L’affaire a généré d’intenses spéculations sur les causes possibles. Les théories vont des armes à micro-ondes dirigées aux équipements de surveillance défectueux, en passant par des dispositifs soniques exotiques, ou même une maladie psychogène de masse. Les enquêtes de la GRC et du Service canadien du renseignement de sécurité n’ont abouti à aucune conclusion définitive sur la source ou l’intention derrière ces incidents.
« Le défi dans cette enquête est sans précédent, » m’a expliqué l’ancien analyste du SCRS Michel Juneau-Katsuya lors de notre entretien la semaine dernière. « Vous avez affaire à des acteurs étrangers potentiels, des armes ou toxines invisibles, et des complexités diplomatiques qui limitent l’agressivité avec laquelle le Canada peut enquêter sur le sol cubain. »
Pour les diplomates touchés, l’absence de réponses aggrave leur frustration.
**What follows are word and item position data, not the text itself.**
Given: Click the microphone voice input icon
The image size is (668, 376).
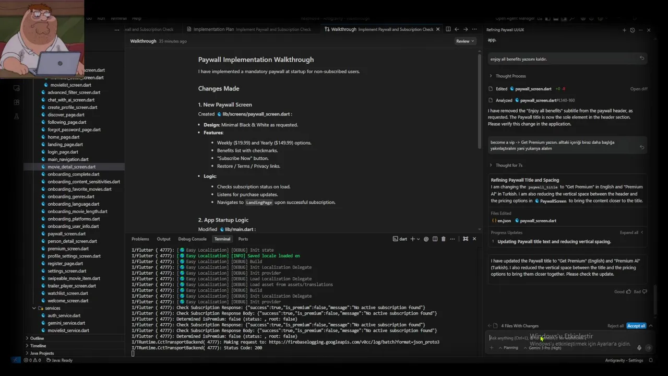Looking at the screenshot, I should pos(639,347).
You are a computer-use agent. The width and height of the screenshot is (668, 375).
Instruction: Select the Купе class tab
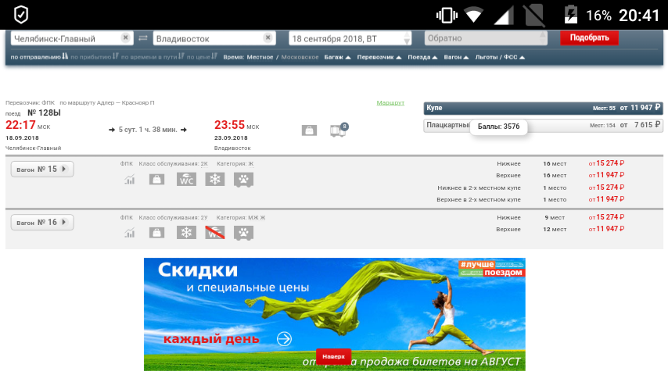pyautogui.click(x=543, y=108)
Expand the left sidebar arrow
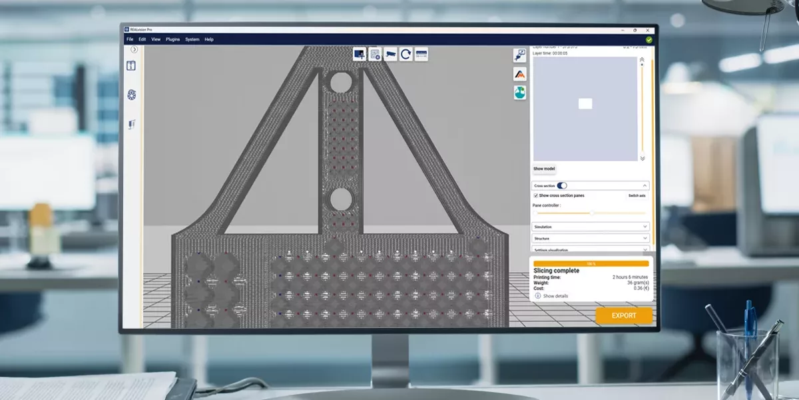The height and width of the screenshot is (400, 799). (x=134, y=49)
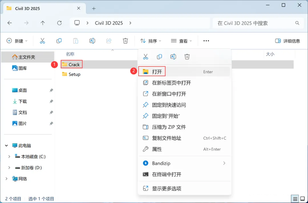Click the search magnifier icon
The height and width of the screenshot is (203, 308).
point(297,23)
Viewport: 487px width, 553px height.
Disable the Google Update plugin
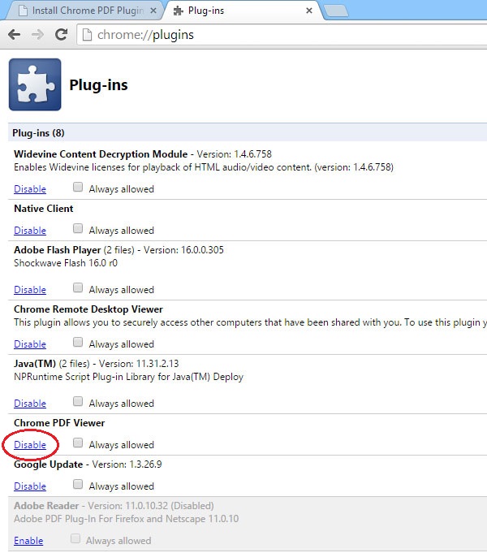click(x=30, y=486)
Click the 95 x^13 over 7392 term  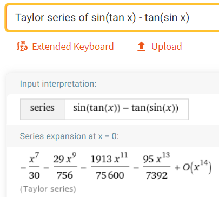pyautogui.click(x=156, y=166)
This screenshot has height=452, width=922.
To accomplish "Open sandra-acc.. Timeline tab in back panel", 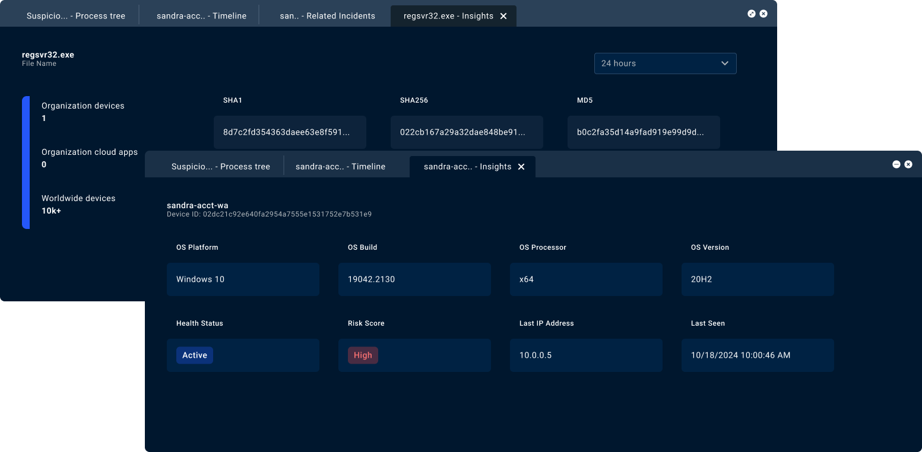I will click(201, 16).
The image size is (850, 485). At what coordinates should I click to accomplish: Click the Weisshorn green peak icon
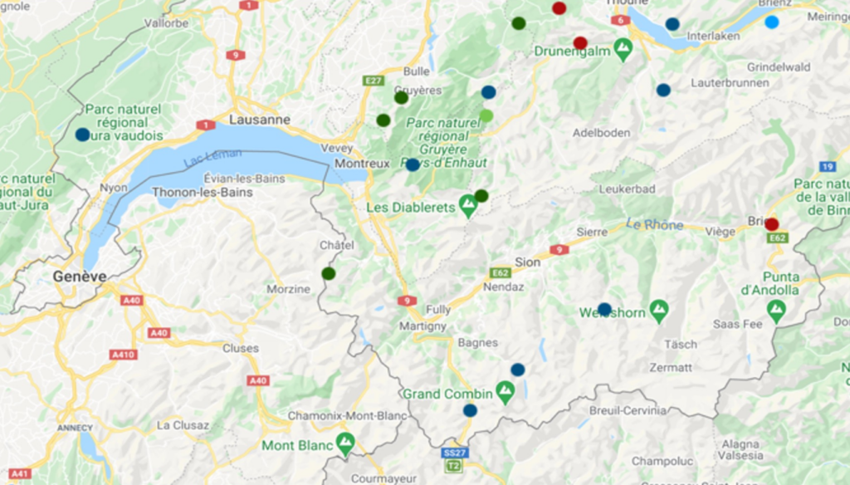[x=658, y=311]
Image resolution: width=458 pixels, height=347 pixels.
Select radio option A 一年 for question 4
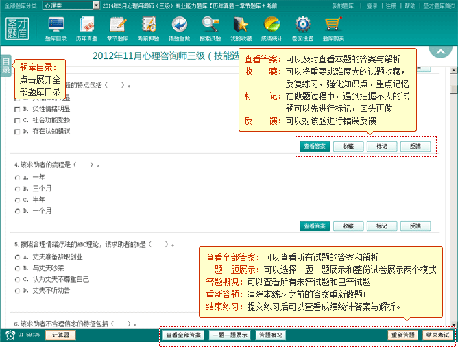[x=17, y=178]
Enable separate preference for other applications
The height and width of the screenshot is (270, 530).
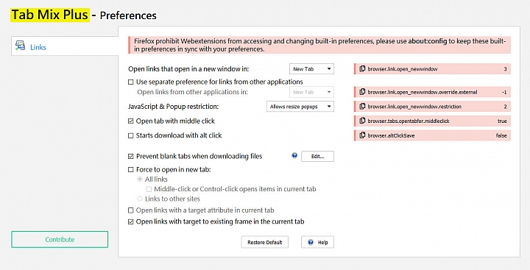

Beaucoup continuent de souffrir de symptômes chroniques qui ont déraillé leurs carrières et changé leurs vies.
« Je ne peux toujours pas me concentrer pendant plus de 20 minutes, » m’a confié Roberts. « Ma mémoire a des trous. Parfois, j’ai du mal à trouver des mots simples. Ce n’est pas qui j’étais avant Cuba. »
Le gouvernement a fini par évacuer toutes les familles diplomatiques avec enfants en avril 2018, réduire la mission au personnel essentiel uniquement, et désigner La Havane comme un « poste non accompagné » – ce qui signifie que les diplomates ne peuvent pas amener leurs familles. Mais pour beaucoup, ces mesures sont arrivées trop tard.
Les procédures judiciaires ont avancé lentement. Les avocats du gouvernement ont plaidé pour un rejet pour des raisons de compétence, tandis que l’équipe juridique des diplomates soutient que le gouvernement avait un devoir de diligence qui a été violé par négligence et retards.
L’affaire soulève de profondes questions sur la façon dont le Canada protège son personnel du service extérieur à une époque de menaces en évolution. Des experts en politique de l’Institut canadien des affaires mondiales ont appelé à une refonte complète des protocoles de sécurité diplomatique, y compris un meilleur suivi de la santé et des mécanismes de réponse plus rapides.
Entre-temps, des incidents similaires ont maintenant été signalés par du personnel américain en Chine, en Russie et dans plusieurs autres pays, suggérant que ce qui a causé le « syndrome de La Havane » pourrait être plus répandu qu’on ne le croyait initialement.
Alors que cette affaire progresse devant les tribunaux, elle sert de rappel sobre des coûts humains réels derrière les affectations diplomatiques et des responsabilités que les gouvernements ont envers ceux qui servent à l’étranger. Pour les diplomates canadiens touchés, leur recherche de réponses et de responsabilité continue.